Now urls will be a list of URLs to pages on the Anvil site.

Import anvil.http at the top of your modile, and write a function to request each page:

def get_pages(urls):
  for n, url in enumerate(urls):
    url = url.rstrip('/')

    # Get the page
    try:
      print("Requesting URL " + url)
      response = anvil.http.request(url)
    except:
      # If the fetch failed, just try the other URLs
      continue

Create a Data Table to store the url and html of each page, and when it was last_indexed. See the Data Tables documentation if you’re not familiar with Data Tables for a more detailed explanation of how to do this.

Now write a function to populate the table. It takes the URL and HTML as arguments:

from datetime import datetime

def store_page(url, html):
  # Find the Data Tables row, or add one
  with anvil.tables.Transaction() as txn:
    data = app_tables.pages.get(url=url) or app_tables.pages.add_row(url=url)
  
    # Update the data in the Data Tables
    data['html'] = html
    data['last_indexed'] = datetime.now()

Call this at the end of get_pages:

def get_pages(urls):
  for n, url in enumerate(urls):
    # ... the code we wrote before, then ...
    html = response.get_bytes()
    store_page(url, html)

Finally, call get_pages at the end of crawl, and everything will be ready to go:

@anvil.server.background_task
def crawl(sitemap_url):
  # ... the code we wrote before, then ...
  get_pages(urls[:20])
Note that we only crawl the first 20 URLs here, because Background Tasks are limited to 30s for users on the free plan. If you’re on any of our paid plans, Background Tasks are unlimited and can run for as long as you want, so feel free to remove this restriction.

Run the app and click the ‘Run’ Button. Crawling begins behind the scenes.

Now, quit the app. Your Background Task is still harvesting web pages!

Check your Data Table to see it filling up with web pages (there’s a refresh button on the Data Tables UI, so click that a few times to watch more arrive).

The task you’ve just run will be visible in the Background Tasks dialog:

and in the App Logs you can see it printing a line every time it requests a page:

Having the task running in the background is great, but we need to get some information out of it. First, we’ll search the pages it’s storing. Then, we’ll display the crawling process in the UI in real time.

Search the results

Let’s build a simple search widget - add a Button, TextBox and Data Grid to the page. Set the Data Grid to have a single column whose key is url, and uncheck the box for the auto_header property (see the Data Grids - Getting Started tutorial for more on Data Grids):

When the Button is clicked, we want to update the Data Grid based on the results in the Data Table.

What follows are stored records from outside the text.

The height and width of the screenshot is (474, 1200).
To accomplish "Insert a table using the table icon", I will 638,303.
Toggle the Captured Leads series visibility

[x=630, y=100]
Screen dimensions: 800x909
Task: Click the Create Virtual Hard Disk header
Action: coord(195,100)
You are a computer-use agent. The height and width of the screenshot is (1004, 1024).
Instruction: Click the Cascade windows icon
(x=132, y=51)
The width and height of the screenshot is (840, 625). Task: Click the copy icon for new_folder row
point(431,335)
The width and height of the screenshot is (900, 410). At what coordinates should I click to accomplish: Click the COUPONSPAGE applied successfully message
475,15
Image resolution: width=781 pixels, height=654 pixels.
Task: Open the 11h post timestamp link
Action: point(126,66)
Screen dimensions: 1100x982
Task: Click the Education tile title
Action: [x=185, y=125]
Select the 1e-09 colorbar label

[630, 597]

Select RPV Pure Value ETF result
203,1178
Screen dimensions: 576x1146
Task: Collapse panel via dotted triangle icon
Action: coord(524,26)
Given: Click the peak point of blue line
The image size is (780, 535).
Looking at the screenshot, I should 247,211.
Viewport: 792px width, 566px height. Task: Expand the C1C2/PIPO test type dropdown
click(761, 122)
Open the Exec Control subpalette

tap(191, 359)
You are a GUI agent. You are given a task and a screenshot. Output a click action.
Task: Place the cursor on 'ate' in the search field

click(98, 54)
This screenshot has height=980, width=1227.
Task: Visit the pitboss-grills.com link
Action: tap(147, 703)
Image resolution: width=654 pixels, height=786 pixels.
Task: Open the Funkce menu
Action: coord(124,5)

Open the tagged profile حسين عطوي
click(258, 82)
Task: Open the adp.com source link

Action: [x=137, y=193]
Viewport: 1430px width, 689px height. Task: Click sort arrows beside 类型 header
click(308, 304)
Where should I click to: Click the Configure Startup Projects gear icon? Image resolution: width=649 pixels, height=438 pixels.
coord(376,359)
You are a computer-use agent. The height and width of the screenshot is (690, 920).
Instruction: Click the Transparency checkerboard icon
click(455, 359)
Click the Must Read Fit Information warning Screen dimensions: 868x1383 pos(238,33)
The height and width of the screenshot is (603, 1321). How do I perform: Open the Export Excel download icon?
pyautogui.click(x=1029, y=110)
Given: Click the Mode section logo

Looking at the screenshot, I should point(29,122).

So write a simple server function to get the data from the Data Table. For speed, we use Anvil’s full-text search capability, then return only the page URLs to the client:

@anvil.server.callable
def search(query):
  pages = app_tables.pages.search(html=q.full_text_match(query))
  return [{"url": p['url']} for p in pages]

Now double-click on the ‘Search’ Button to automatically create a click event handler and call the server-side search function inside it:

def button_search_click(self, **event_args):
  """This method is called when the button is clicked"""
  query = self.text_box_search.text
  self.repeating_panel_1.items = anvil.server.call('search', query)

Now the user can search within all the pages on the Anvil site to find a particular string - try it out!

(Optional extra: In our example app, we’ve used Links in the Data Grid to link to the URL of the page.)

So we can communicate from our Background Task via a persistent data store such as Data Tables, but what if we want to do something more lightweight to communicate about the task’s state?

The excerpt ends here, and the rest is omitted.